— start of Supplied records —

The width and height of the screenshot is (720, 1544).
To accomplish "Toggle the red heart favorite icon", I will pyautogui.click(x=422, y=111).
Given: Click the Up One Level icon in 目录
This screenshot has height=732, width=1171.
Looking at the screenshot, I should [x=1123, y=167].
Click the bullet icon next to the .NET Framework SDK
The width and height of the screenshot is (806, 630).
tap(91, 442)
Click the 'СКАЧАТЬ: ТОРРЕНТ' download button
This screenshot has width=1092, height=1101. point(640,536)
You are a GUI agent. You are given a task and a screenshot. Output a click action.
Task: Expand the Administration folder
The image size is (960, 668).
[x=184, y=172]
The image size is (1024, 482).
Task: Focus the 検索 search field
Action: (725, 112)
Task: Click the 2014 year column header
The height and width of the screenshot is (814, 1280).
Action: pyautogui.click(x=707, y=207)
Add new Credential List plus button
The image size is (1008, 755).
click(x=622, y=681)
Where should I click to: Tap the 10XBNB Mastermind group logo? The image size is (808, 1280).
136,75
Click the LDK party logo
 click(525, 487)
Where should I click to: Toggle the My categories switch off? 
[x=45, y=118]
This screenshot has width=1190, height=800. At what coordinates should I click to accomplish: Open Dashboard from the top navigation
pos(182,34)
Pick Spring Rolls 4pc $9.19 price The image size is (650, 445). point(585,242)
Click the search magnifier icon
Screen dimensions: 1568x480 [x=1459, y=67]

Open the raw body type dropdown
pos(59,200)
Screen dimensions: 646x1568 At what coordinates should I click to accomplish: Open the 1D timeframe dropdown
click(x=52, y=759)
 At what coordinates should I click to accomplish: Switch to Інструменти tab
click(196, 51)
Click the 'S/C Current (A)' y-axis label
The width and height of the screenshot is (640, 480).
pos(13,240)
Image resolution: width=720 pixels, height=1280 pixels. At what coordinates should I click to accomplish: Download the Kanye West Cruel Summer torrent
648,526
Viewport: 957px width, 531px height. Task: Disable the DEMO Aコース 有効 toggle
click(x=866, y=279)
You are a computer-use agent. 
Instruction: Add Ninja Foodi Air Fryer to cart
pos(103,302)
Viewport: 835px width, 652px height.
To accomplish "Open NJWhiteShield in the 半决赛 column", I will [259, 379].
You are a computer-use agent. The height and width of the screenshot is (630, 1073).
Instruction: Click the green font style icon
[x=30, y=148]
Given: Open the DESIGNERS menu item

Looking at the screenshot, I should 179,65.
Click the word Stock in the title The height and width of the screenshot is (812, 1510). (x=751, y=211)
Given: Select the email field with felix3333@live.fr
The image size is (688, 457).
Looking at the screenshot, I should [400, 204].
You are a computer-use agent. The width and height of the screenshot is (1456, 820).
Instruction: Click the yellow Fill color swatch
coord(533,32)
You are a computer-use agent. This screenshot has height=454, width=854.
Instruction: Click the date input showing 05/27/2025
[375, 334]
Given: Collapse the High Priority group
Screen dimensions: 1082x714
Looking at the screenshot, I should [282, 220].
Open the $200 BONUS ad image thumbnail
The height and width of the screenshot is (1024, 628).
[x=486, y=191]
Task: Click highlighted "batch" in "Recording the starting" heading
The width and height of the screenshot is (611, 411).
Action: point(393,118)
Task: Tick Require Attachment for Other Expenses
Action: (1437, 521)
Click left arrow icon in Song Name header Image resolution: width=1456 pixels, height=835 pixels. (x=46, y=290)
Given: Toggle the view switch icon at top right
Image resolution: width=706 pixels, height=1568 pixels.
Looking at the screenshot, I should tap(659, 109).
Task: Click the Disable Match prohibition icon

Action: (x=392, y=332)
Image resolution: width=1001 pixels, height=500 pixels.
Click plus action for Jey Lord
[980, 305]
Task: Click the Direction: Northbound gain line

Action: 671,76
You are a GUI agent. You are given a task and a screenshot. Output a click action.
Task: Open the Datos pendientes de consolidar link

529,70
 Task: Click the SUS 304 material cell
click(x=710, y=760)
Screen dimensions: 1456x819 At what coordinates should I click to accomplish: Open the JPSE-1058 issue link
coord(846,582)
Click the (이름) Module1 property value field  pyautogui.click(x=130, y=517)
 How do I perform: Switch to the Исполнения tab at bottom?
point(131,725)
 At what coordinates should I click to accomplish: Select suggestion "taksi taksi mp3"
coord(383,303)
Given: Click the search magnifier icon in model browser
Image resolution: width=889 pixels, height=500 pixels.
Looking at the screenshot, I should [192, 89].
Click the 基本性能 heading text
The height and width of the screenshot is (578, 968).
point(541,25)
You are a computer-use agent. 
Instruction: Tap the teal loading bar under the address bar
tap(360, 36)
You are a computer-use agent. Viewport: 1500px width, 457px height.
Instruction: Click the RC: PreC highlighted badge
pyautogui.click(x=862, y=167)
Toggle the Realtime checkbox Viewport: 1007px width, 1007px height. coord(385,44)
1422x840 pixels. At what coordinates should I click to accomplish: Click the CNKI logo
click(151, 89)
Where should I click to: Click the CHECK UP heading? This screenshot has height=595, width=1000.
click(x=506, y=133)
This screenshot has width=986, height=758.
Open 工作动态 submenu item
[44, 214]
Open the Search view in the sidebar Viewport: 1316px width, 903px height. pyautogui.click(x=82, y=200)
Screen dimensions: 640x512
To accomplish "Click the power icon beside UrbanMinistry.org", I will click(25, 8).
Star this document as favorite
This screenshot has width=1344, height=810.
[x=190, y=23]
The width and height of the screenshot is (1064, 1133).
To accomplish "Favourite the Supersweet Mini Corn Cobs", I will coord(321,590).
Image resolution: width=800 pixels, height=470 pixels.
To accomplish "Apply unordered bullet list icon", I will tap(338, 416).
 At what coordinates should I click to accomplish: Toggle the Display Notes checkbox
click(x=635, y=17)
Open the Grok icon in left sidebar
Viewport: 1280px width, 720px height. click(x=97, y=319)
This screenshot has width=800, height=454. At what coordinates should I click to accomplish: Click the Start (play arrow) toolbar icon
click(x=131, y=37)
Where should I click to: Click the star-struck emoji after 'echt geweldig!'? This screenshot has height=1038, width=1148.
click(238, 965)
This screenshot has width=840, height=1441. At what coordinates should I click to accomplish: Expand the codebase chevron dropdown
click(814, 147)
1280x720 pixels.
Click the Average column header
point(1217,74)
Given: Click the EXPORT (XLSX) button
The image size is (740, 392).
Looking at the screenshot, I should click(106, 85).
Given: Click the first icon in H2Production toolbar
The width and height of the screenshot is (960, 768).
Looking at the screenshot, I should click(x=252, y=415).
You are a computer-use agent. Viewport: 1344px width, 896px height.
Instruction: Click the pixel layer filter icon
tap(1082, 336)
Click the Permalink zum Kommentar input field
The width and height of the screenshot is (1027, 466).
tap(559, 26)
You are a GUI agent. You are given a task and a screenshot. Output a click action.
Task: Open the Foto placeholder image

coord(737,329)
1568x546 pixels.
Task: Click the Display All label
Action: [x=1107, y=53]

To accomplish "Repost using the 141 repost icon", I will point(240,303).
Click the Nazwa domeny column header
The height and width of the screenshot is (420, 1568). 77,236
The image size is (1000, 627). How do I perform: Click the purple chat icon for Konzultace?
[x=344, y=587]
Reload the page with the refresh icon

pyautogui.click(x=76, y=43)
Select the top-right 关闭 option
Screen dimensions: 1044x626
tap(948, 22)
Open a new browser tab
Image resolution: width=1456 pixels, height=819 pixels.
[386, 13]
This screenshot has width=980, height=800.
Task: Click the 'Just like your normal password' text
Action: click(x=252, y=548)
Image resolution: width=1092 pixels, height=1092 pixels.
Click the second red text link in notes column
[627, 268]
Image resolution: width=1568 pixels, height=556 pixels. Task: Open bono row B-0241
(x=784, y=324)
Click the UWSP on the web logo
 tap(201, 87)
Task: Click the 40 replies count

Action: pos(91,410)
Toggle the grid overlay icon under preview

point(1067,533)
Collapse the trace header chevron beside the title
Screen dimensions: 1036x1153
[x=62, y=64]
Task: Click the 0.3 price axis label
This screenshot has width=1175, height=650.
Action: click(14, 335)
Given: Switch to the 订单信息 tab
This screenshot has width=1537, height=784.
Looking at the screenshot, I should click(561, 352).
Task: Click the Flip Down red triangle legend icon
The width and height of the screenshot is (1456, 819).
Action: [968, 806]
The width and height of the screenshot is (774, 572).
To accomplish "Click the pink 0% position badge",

— end of Supplied records —

## Set exercise
In the records, take the lines from the one with "Given: Click the EXPORT (XLSX) button" through the one with "Looking at the screenshot, I should click(x=252, y=415)." and rewrite them as a JSON list of strings, one string per line, leaving out blank lines.

## Output for this exercise
[
  "Given: Click the EXPORT (XLSX) button",
  "The image size is (740, 392).",
  "Looking at the screenshot, I should click(106, 85).",
  "Given: Click the first icon in H2Production toolbar",
  "The width and height of the screenshot is (960, 768).",
  "Looking at the screenshot, I should click(x=252, y=415)."
]